Is MAF stable enough for production use with Azure AI Foundry?
MAF is in public preview at version 1.0.0-rc1, so APIs may change before general availability. It is technically usable in production environments, but teams should be prepared to absorb breaking changes before GA. The underlying Azure AI backends -- Azure OpenAI and Azure AI Inference -- are production-stable regardless of MAF's preview status. Weigh the preview risk against your team's capacity to adapt before committing to MAF for critical workloads.

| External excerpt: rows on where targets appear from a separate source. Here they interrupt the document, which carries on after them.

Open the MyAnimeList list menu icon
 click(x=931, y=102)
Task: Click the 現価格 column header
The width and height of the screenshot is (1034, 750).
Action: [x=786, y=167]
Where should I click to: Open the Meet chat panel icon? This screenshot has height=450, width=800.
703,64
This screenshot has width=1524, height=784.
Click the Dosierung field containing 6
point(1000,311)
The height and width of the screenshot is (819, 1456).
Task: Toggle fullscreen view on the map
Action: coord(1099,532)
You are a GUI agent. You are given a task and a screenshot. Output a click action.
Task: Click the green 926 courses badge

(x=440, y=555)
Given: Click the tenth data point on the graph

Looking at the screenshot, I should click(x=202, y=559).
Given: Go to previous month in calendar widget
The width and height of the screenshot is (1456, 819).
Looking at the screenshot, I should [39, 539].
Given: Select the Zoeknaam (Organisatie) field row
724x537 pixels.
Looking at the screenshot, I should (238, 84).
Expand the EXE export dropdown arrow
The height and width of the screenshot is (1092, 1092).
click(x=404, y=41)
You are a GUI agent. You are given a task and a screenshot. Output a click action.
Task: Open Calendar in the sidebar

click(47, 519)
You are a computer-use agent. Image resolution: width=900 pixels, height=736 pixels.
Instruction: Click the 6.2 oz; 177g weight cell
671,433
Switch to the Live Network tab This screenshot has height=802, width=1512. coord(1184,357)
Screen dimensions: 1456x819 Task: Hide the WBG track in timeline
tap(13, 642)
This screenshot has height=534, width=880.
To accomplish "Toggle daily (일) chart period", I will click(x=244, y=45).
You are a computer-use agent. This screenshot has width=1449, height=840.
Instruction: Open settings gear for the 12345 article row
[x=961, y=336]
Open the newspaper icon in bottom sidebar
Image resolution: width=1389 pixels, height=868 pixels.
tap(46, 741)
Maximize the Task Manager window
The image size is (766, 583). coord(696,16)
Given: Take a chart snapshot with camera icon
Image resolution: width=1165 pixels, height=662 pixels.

How do I monitor token costs for an azure ai foundry agents deployment?
Azure OpenAI writes token usage metrics to Azure Monitor automatically. In the Azure portal, navigate to your Azure OpenAI resource and open the Metrics blade to view prompt tokens, completion tokens, and total tokens per deployment. Set up budget alerts in Azure Cost Management to receive notifications before spending hits a defined threshold. For application-level telemetry, integrate Application Insights into your ASP.NET Core or Azure Functions app to correlate token usage with specific user sessions or request paths.
Can I use multiple models with different MAF agents in the same application?
Yes. Register multiple IChatClient instances in DI -- each pointing at a different Azure deployment -- and wrap each with .AsAIAgent(). Use IKeyedService<IAgent, string> or a factory pattern to distinguish agents by role or task type. This lets you route high-stakes tasks to a more capable model while handling routine tasks with a lighter, lower-cost model -- all within the same application and without changing the business logic that calls the agents.